The flexible printed circuit 200 is attached to a pad portion provided in the non-display area of the lower substrate 102. The flexible printed circuit 200 transmits the source data signal Data and the synchronization signals DE, DCLK, Hsync, and Vsync supplied from the driving system to the driving integrated circuit 130.

The thermistor 328 is disposed in the flexible printed circuit 200 to supply a resistance value corresponding to the ambient temperature of the liquid crystal panel 110 to the driving integrated circuit 130. Here, the thermistor 328 may be formed or installed on the lower substrate 102 or the upper substrate 104 of the liquid crystal panel 110. In this case, the thermistor 328 is not affected by the heat generation of the driving integrated circuit 130. It is preferable to be formed or installed to be as close to the driving integrated circuit 130 as possible so as not to be affected by the line resistance.

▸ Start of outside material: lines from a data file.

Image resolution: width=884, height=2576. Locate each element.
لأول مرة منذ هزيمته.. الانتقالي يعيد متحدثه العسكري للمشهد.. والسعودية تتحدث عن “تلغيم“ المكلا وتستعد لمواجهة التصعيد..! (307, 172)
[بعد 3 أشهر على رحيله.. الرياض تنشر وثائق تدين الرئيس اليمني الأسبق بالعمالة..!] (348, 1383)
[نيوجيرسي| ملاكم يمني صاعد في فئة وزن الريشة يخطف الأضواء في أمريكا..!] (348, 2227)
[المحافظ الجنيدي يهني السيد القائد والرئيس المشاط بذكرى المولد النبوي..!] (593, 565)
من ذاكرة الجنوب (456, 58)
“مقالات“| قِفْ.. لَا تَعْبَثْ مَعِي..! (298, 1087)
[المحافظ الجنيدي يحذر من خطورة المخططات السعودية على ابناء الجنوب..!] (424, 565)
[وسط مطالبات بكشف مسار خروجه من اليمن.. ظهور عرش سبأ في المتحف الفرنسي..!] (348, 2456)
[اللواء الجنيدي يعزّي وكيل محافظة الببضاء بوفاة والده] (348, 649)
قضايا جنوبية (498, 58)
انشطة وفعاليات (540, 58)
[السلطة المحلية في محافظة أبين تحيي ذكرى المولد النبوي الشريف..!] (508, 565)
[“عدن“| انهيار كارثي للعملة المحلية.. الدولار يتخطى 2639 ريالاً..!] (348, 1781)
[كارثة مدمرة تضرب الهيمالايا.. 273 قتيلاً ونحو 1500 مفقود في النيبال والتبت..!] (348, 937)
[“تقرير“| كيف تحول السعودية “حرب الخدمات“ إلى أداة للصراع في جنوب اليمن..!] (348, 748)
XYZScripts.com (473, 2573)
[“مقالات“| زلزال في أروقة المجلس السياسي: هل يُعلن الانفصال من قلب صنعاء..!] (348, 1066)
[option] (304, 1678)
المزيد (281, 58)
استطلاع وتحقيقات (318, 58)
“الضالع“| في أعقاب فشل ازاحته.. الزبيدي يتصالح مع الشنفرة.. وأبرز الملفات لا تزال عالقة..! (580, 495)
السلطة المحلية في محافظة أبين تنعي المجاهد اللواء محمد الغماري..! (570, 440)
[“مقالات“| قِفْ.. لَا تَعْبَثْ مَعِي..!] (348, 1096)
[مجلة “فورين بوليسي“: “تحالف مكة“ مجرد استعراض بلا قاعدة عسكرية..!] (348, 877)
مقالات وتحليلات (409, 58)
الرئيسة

The driving integrated circuit 130 is mounted on an integrated circuit mounting unit formed in the non-display area of the lower substrate 102 to have a plurality of input / output pads. Accordingly, each input / output bump provided in the driving integrated circuit 130 is mounted to be electrically connected to each input / output pad of the integrated circuit mounting unit.

The driving integrated circuit 130 may select one frame corresponding to one period of the vertical synchronization signal Vsync using at least one of the synchronization signals DE, DCLK, Hsync, and Vsync supplied from the flexible printed circuit 200. A gate driving signal and a data control signal for driving by dividing into first to third subframes are generated.

In addition, the driving integrated circuit 130 aligns the source data signal Data with the red data R, the green data G, and the blue data B corresponding to each of the first to third subframes. The data R, G, and B are converted into an image signal as an analog signal and supplied to each data line DL. At this time, the driving integrated circuit 130 corrects the plurality of reference gray voltages according to the detection signal from the thermistor 328 and generates an image signal using the corrected plurality of reference gray voltages.

3 is a block diagram illustrating a driving integrated circuit according to an exemplary embodiment of the present invention.

Referring to FIG. 3 and FIG. 2, the driving integrated circuit 130 according to an embodiment of the present invention may include a signal relay 310, a first power generator 320, a clock generator 322, and a second power generator. The unit 326, the signal controller 330, the control signal generator 340, the booster circuit 350, the reference gray voltage generator 355, the gray voltage generator 360, the common voltage generator 370, and the like. It is configured to include a data driver 380.

The signal relay 310 relays the source data signal Data and the synchronization signals DE, DCLK, Hsync, and Vsync supplied from the flexible printed circuit 200 to the signal controller 330.

The clock generator 322 generates a clock for driving the first and second power generators 320 and 326.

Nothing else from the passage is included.